■ BRANO FORNITO
_ _ _ _ _

Possiamo citare anche un terzo maestro?
“Sì, ma non è una persona, è un paese intero. Il Cile. Ero stato vice di coach Anderson che nel 1971 allenava in Perù. La Nazionale cilena cercava un allenatore americano e lui fece il mio nome. Parlavo un po’ di spagnolo, non granché e così gli Stati Uniti mi mandarono otto settimane in Portorico per perfezionare la lingua. Quando arrivai in Sudamerica davo già interviste in spagnolo e parlavo tranquillamente con i ragazzi e i dirigenti. Nel ’73 affrontammo l’Uruguay quattro volte in pochi mesi e vincemmo sempre. Per la nostra squadra di lottatori fu come battere la Juventus e la cosa fece parecchio rumore in Sudamerica. Aneddoto. La prima vittoria contro l’Uruguay fu al mini-mondiale in Perù: 65-64 per noi e mancano pochi secondi, loro sbagliano un tiro libero e uno dei miei, il diciannovenne Milenko Skoknic, prende il rimbalzo e passa la palla fuori dal pericolo, esattamente come avevamo provato in allenamento. Oggi Milenko Skoknic è ambasciatore del Cile alle Nazioni Unite, forse l’uomo più importante del Paese”.

Il suo contratto terminò il 31 agosto 1973, il 3 settembre era già al palazzetto a Bologna ad allenare la Virtus, l’11 in Cile c’è stato il colpo di stato di Pinochet.
“Per anni in Italia qualcuno sussurrò che Dan Peterson fosse una spia della Cia mandata in Cile dagli Stati Uniti. Sorrido all’idea ma è una cosa non vera, che non può essere vera. In quei due anni c’erano tumulti ogni giorno. Fu un’esperienza su cui potrei scrivere un libro ma i lettori non crederebbero a quanto avrei da raccontare. Vedevo con i miei occhi gente morta per le strade. Io non avevo paura per me ma per la mia famiglia, infatti il primo giugno 1973 mandai moglie e due figli in America. Il Cile rimane un paese affascinante, che io ho girato in lungo e in largo. Se vai un mese a Santiago o a Valparaiso non vuoi più ritornare in Italia, credimi. Non ci vado dal 1999 ma desidero andarci presto, ora è un Paese molto diverso da allora”.

Il Cile cosa le ha insegnato?

_ _ _ _ _

■ MATERIALE
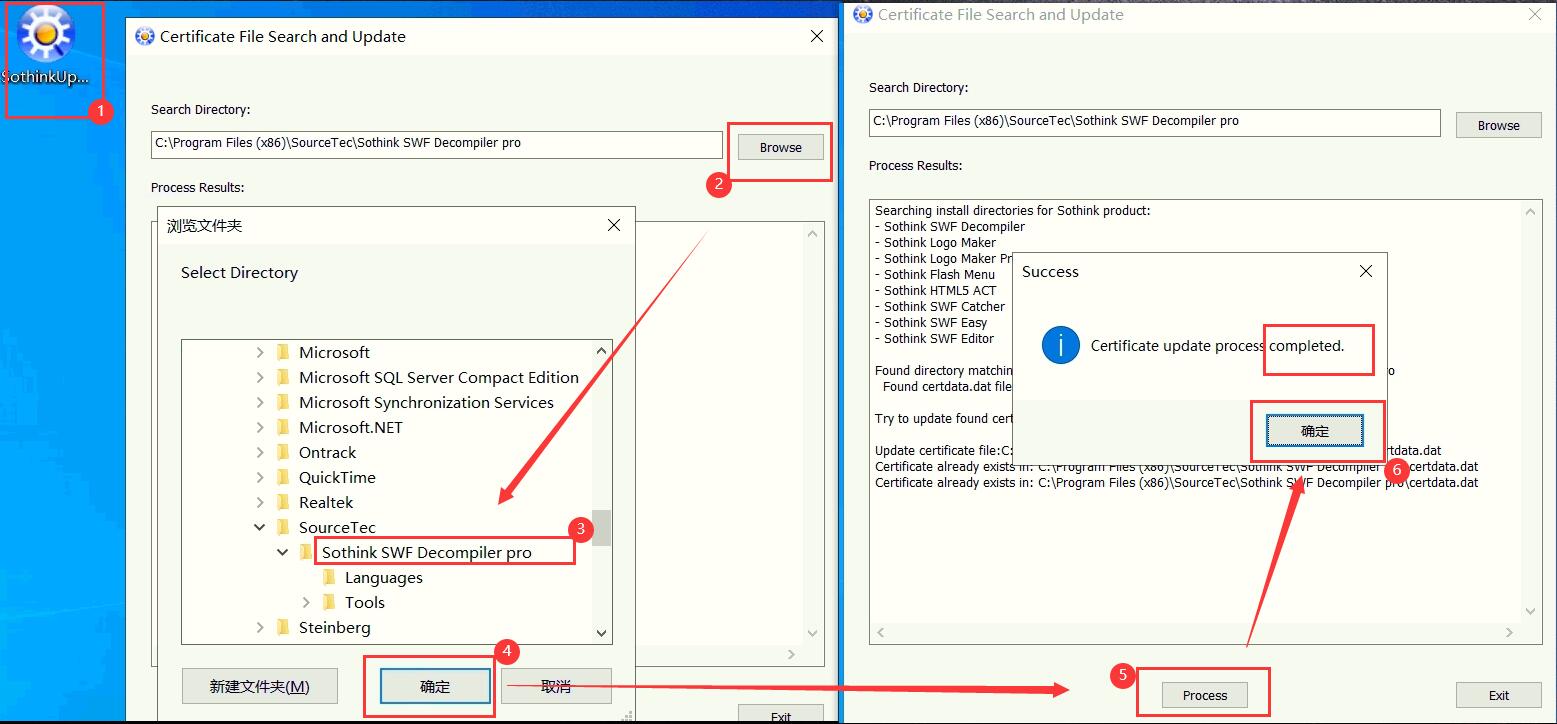
Task: Click the Microsoft.NET folder icon
Action: [283, 427]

_ _ _ _ _

■ ESERCIZI
**a.** Riscrivi il brano da “Il suo contratto” fino a “stato di Pinochet.” compreso, mettendo “Fortitudo” al posto di “Virtus”.
**b.** Secondo il brano, dove venne mandato Peterson per perfezionare lo spagnolo, e per quanto tempo?
Il materiale proviene da una fonte diversa.

■ SOLUZIONI PER ESERCIZIO
**a.**
Il suo contratto terminò il 31 agosto 1973, il 3 settembre era già al palazzetto a Bologna ad allenare la Fortitudo, l’11 in Cile c’è stato il colpo di stato di Pinochet.

**b.** Fu mandato in Portorico per otto settimane.